Und so kam Prof. Naumann schließlich mit der Deutschen Gesellschaft für Hauswirtschaft in Berührung. Von 1994 bis 1996 sowie von 2009 bis 2011 war er Vorsitzender des Fachausschusses Haushaltstechnik. Wichtige Themen waren in dieser Zeit Energieverbrauch, Effizienz und Energielabel von Haushaltsgeräten. Als nach dem Tod von Prof. Dr. Alrun Niehage im Jahr 2013 der dgh-Vorstand neu gebildet werden muss, stellte sich die Frage: Wie geht es weiter? Gedrängelt habe er sich nicht um das Amt, berichtete er: „Ich hatte schon Respekt davor, was der alte Vorstand um Alrun Niehage und Martina Feulner alles geleistet hat.“
Der Vater von vier erwachsenen Kindern hatte in seiner Zeit als dgh-Vorsitzender durch seine humorvolle Art vor allen Dingen die Mitglieder der dgh zu noch mehr Aktivität ermuntern und die interne Kommunikation verbessern können. Diesen Prozess hätte man gerne noch über viele weitere Jahre verfolgt, was durch seinen frühen Tod nun jäh unterbrochen wurde.

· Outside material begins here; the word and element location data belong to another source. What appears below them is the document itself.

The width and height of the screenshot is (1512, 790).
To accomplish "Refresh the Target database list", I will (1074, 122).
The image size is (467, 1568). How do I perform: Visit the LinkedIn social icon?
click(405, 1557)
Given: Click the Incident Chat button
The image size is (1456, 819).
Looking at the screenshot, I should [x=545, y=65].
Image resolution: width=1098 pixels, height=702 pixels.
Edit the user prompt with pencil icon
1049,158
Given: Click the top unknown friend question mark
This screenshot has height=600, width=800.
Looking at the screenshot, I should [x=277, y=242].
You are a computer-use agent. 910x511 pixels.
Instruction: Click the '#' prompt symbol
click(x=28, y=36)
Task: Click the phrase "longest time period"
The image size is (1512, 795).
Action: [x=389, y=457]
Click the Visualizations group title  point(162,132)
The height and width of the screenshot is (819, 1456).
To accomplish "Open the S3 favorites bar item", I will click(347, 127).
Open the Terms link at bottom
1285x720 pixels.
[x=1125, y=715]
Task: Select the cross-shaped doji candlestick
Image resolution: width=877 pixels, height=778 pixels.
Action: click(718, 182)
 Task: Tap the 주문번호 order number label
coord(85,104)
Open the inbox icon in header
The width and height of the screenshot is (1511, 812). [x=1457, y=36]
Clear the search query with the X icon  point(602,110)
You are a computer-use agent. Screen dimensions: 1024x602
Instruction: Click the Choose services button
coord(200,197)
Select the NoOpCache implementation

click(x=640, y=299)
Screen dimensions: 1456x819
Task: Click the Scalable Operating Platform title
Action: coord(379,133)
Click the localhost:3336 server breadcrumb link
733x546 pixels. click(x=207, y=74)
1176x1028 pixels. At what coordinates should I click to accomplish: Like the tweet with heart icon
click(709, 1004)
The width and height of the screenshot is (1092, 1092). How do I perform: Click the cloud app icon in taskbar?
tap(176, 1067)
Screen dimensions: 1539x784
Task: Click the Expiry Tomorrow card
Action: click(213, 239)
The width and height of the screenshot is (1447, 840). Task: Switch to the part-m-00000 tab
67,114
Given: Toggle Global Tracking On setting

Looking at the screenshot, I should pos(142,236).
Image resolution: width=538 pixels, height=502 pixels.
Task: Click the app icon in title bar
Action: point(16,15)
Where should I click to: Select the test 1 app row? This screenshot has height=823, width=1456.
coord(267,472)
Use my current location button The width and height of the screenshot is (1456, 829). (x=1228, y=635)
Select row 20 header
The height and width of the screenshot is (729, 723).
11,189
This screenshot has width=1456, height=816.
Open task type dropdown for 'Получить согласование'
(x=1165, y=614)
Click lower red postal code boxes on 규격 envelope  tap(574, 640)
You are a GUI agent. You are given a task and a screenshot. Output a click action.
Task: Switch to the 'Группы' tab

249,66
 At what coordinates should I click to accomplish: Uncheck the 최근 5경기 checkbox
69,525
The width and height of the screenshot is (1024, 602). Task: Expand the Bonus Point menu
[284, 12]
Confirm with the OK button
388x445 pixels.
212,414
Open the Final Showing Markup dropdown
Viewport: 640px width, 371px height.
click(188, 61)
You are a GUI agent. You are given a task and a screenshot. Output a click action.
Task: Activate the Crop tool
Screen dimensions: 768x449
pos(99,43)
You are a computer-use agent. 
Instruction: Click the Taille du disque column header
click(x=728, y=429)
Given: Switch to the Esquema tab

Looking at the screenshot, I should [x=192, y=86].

Als ich mich bei Prof. Naumann vor einiger Zeit für einen Fehler entschuldigen wollte, der mir unterlaufen war, sagte Prof. Naumann nur: „Herr Baumann, wissen Sie, bis ich mich über etwas ärgere, muss schon mehr passieren.“ Diesen Satz, der soviel Menschlichkeit und Güte zeigt, habe ich nicht vergessen und werde ihn achtsam in mir tragen.
Denn Menschen leben weiter, wenn man sich ihrer erinnert.
Die tiefe Anteilnahme der dgh und der rhw-Redaktion gilt der Familie, Doris Früh-Naumann, den vier Kindern sowie den Enkelkindern.